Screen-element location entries
(begin)

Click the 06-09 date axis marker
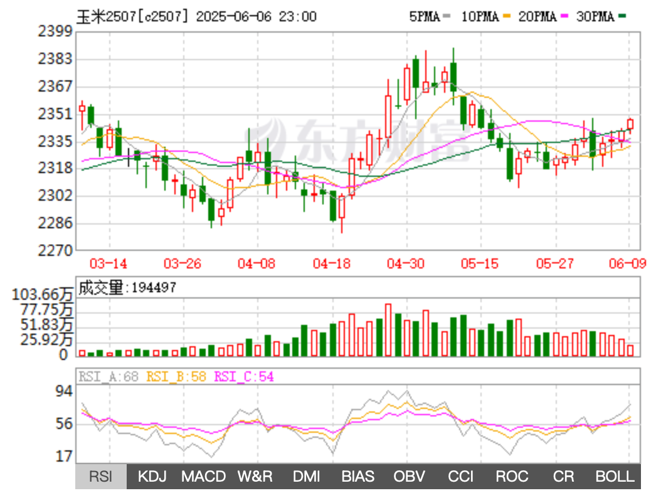The image size is (651, 503). coord(626,263)
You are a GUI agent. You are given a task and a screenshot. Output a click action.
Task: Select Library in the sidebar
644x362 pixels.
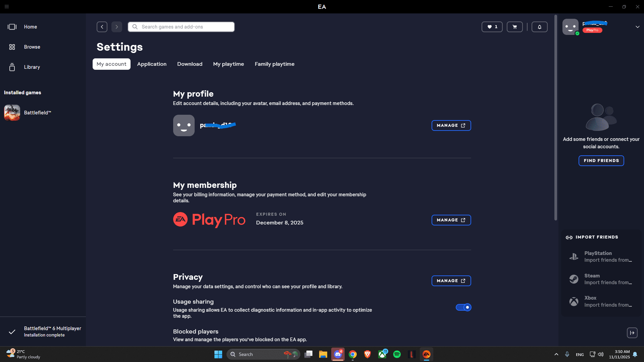click(32, 67)
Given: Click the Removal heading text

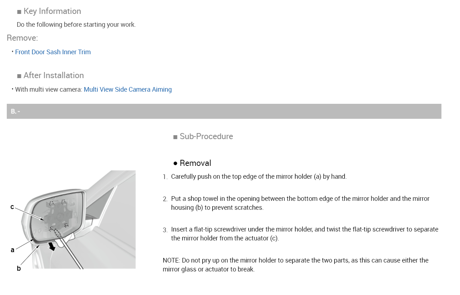Looking at the screenshot, I should click(196, 163).

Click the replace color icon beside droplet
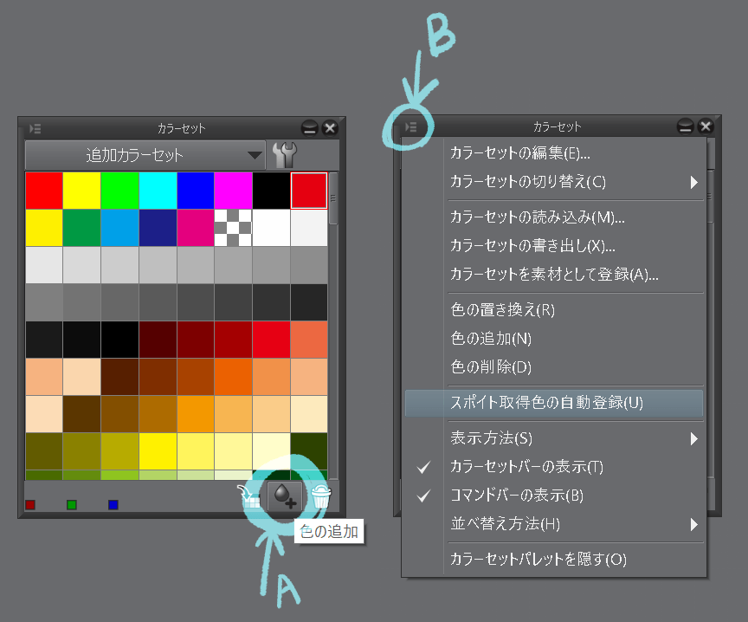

(end)

**SET TASK:** Can you copy out every one of the entries above word for word, leaving out the pictures?

**WRITTEN RESPONSE:**
Click the 06-09 date axis marker
The image size is (651, 503). coord(626,263)
You are a GUI agent. You are given a task and a screenshot. Output a click action.
Task: Select Library in the sidebar
644x362 pixels.
click(32, 67)
Given: Click the Removal heading text

Looking at the screenshot, I should click(196, 163).

Click the replace color icon beside droplet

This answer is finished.